Excerpted records —
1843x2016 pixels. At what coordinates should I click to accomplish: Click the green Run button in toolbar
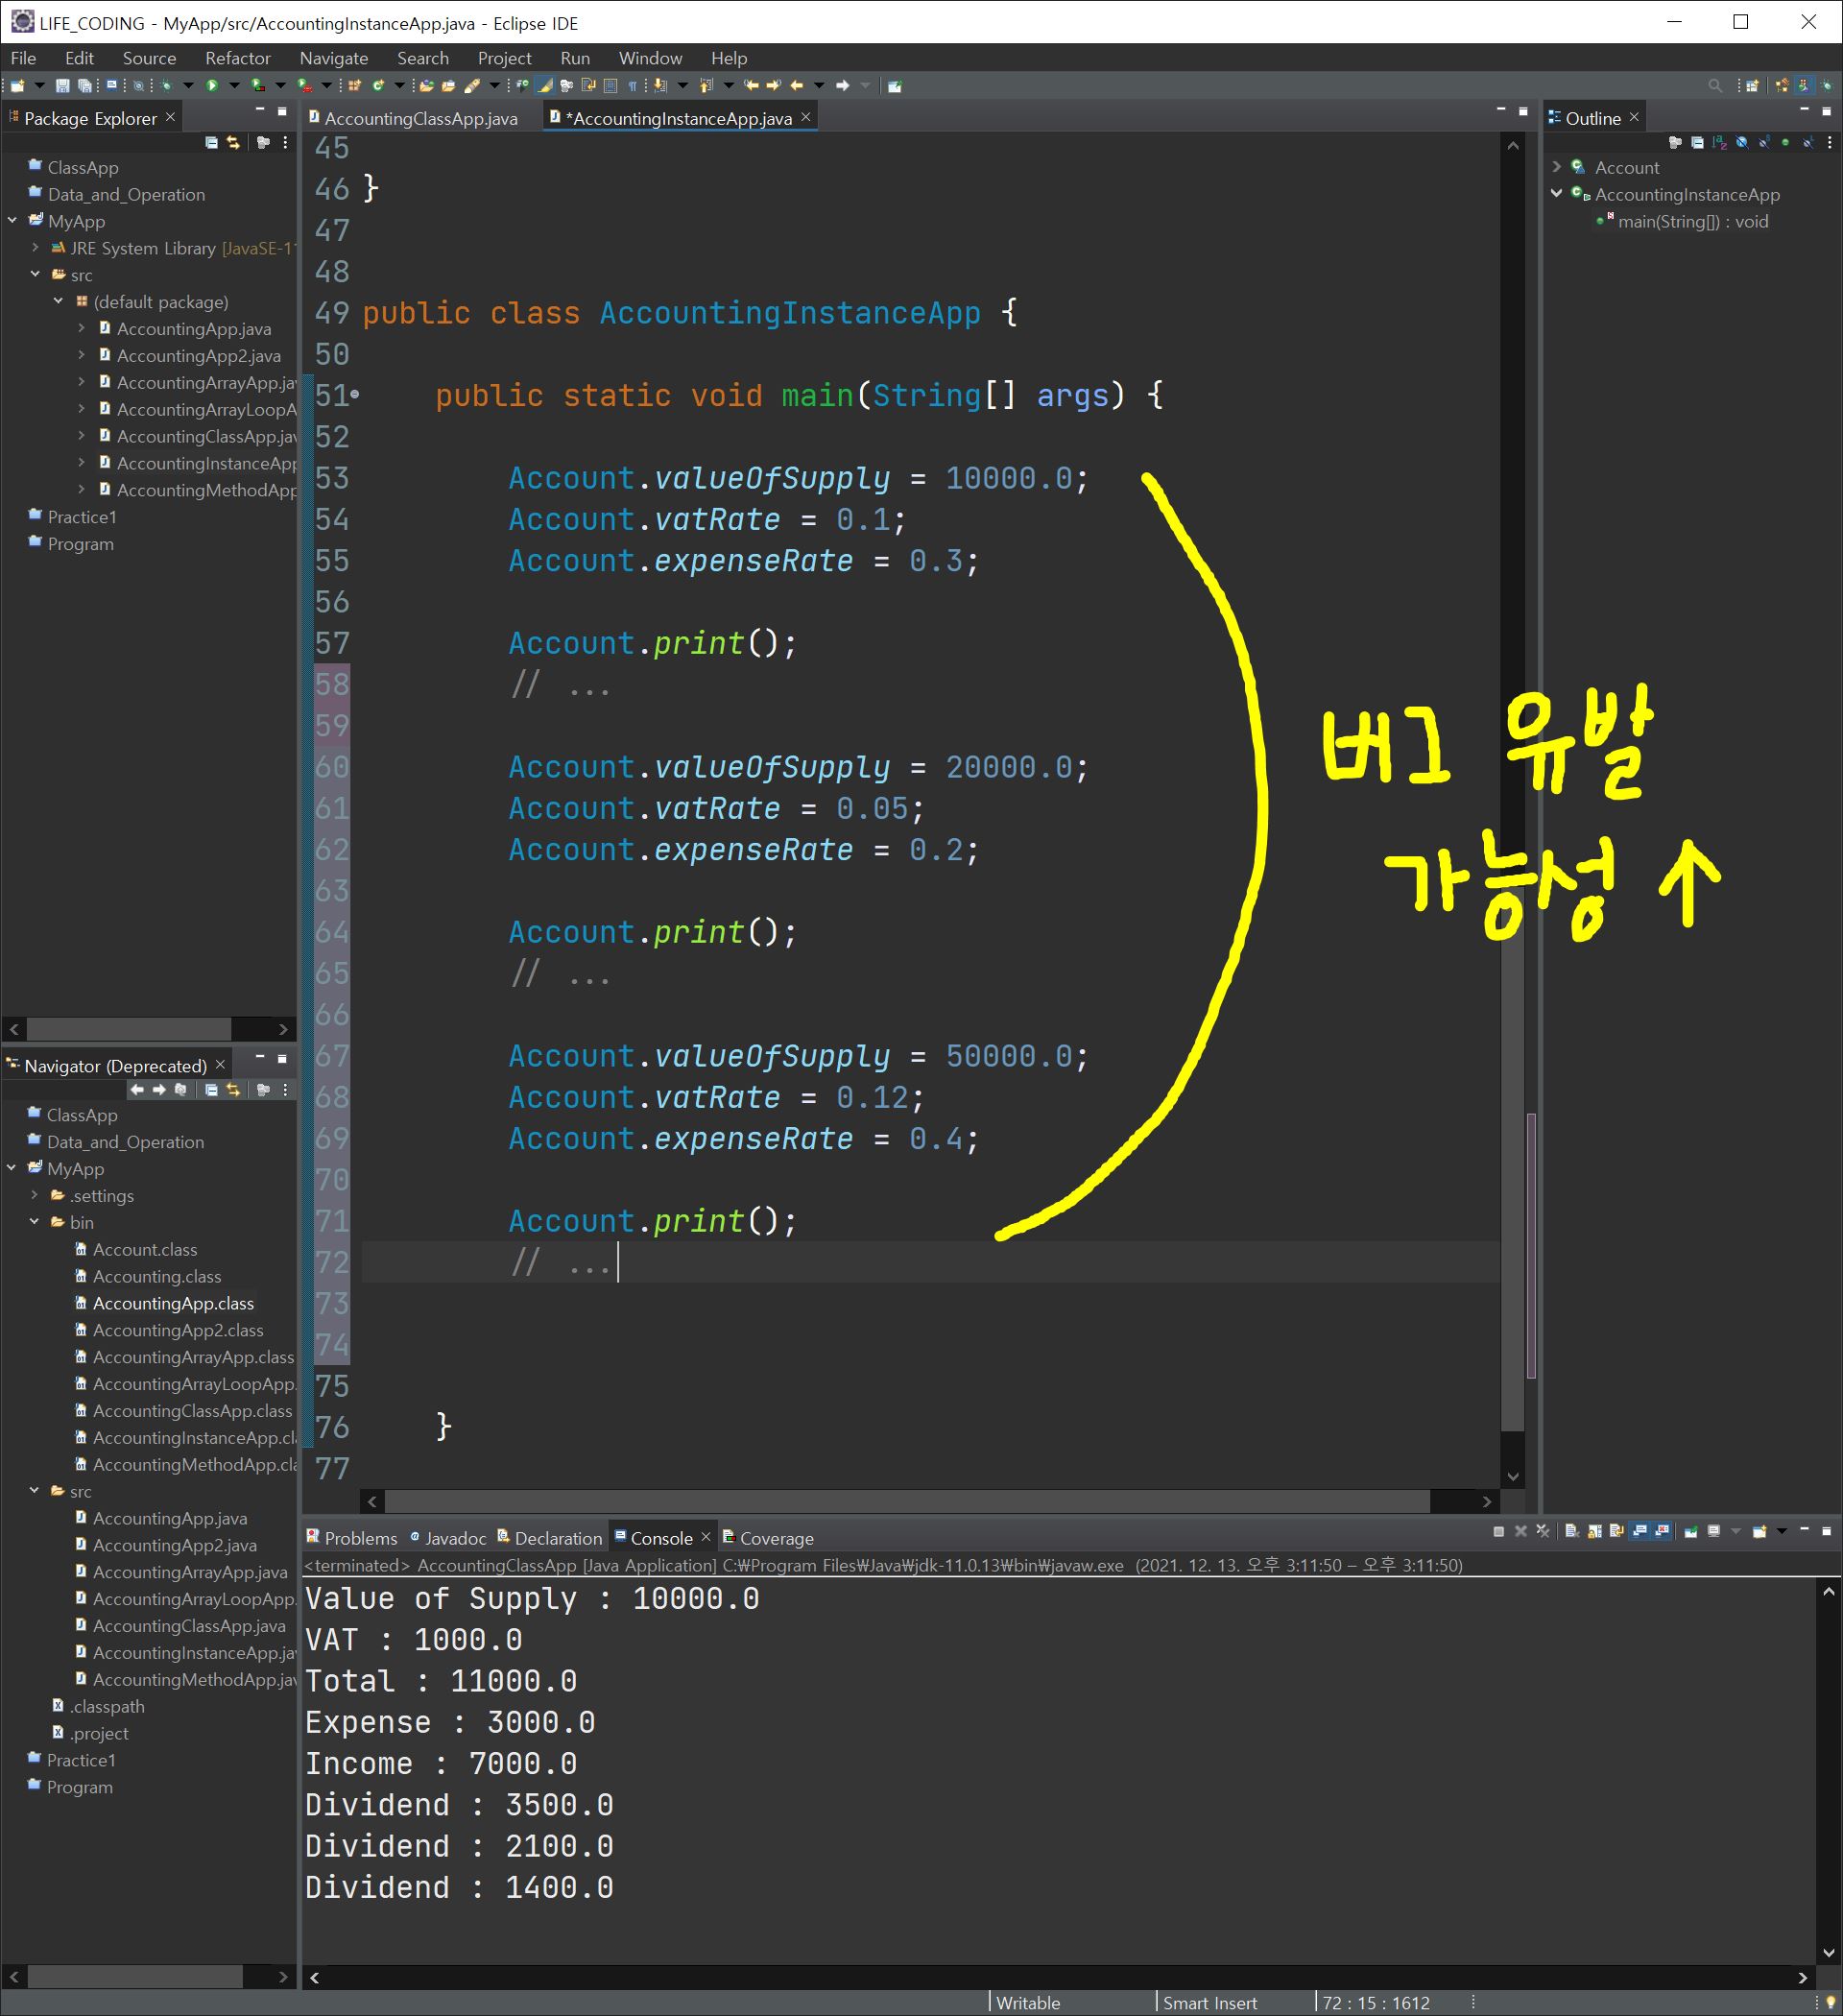[x=212, y=86]
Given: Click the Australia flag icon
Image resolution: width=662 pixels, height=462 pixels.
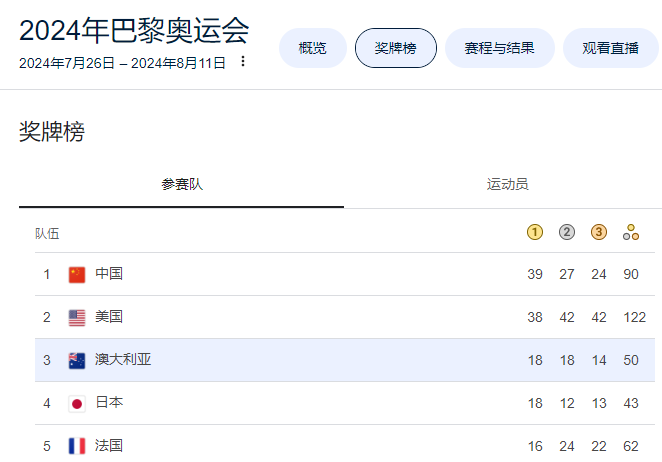Looking at the screenshot, I should [77, 361].
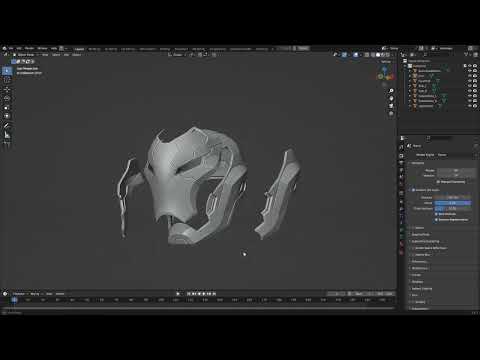This screenshot has height=360, width=480.
Task: Select the Annotate pencil tool
Action: point(7,126)
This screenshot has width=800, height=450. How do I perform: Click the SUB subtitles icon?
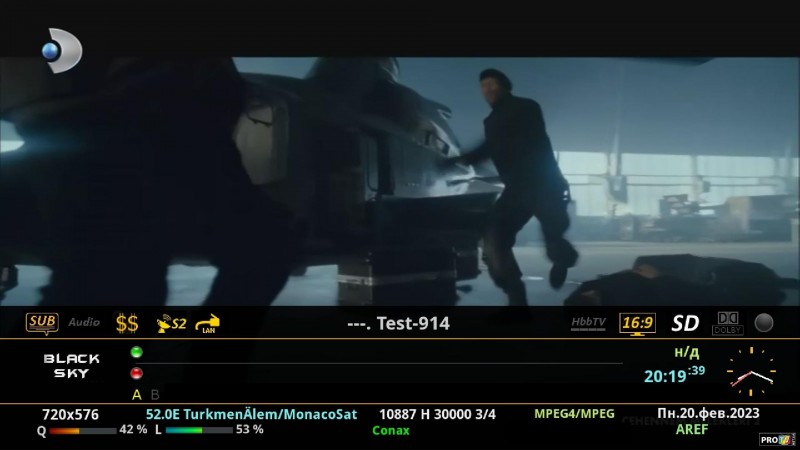(x=42, y=323)
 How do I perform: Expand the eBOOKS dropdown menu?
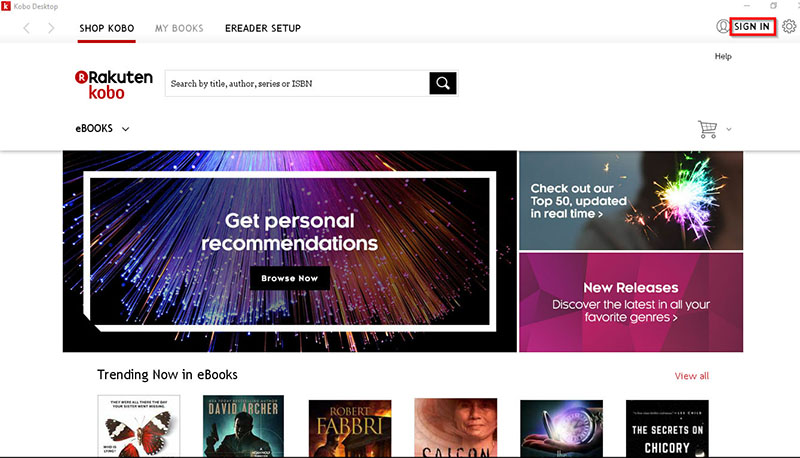tap(102, 129)
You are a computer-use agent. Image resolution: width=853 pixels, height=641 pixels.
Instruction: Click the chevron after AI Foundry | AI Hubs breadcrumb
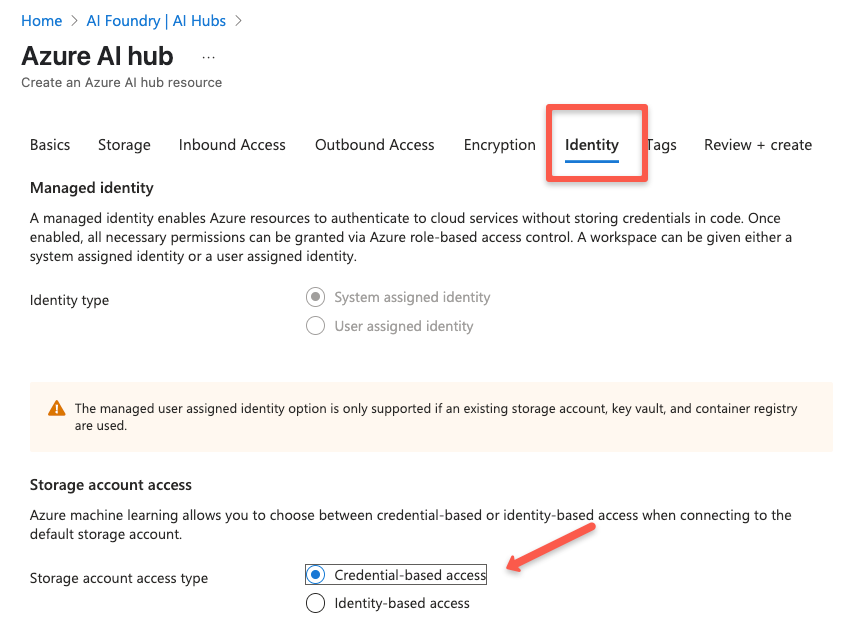click(238, 20)

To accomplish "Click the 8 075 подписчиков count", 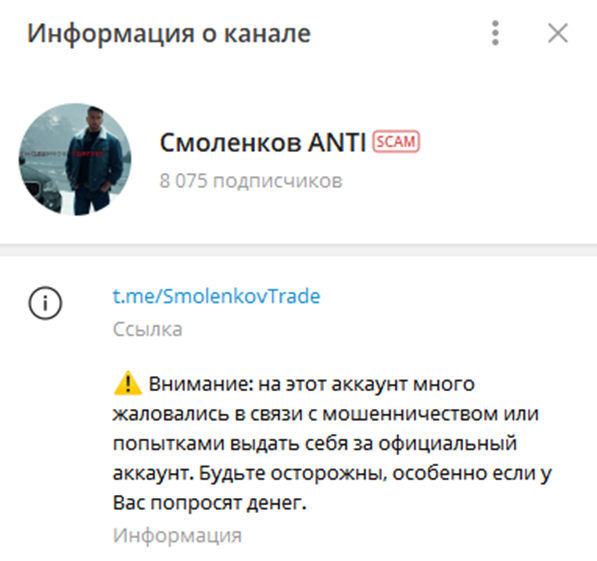I will click(x=251, y=181).
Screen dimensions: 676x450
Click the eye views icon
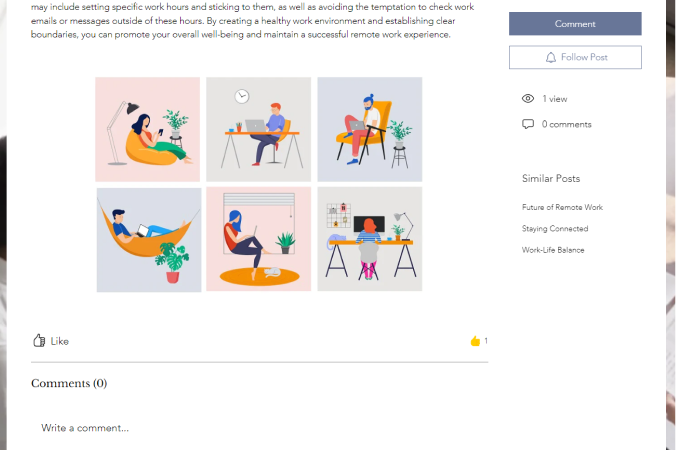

To be done — Return the data word for word, from the line containing "Screen dimensions: 676x450" through to the end, with both of those included. Leave out the pictures.

Solution for this problem —
Screen dimensions: 676x450
Click the eye views icon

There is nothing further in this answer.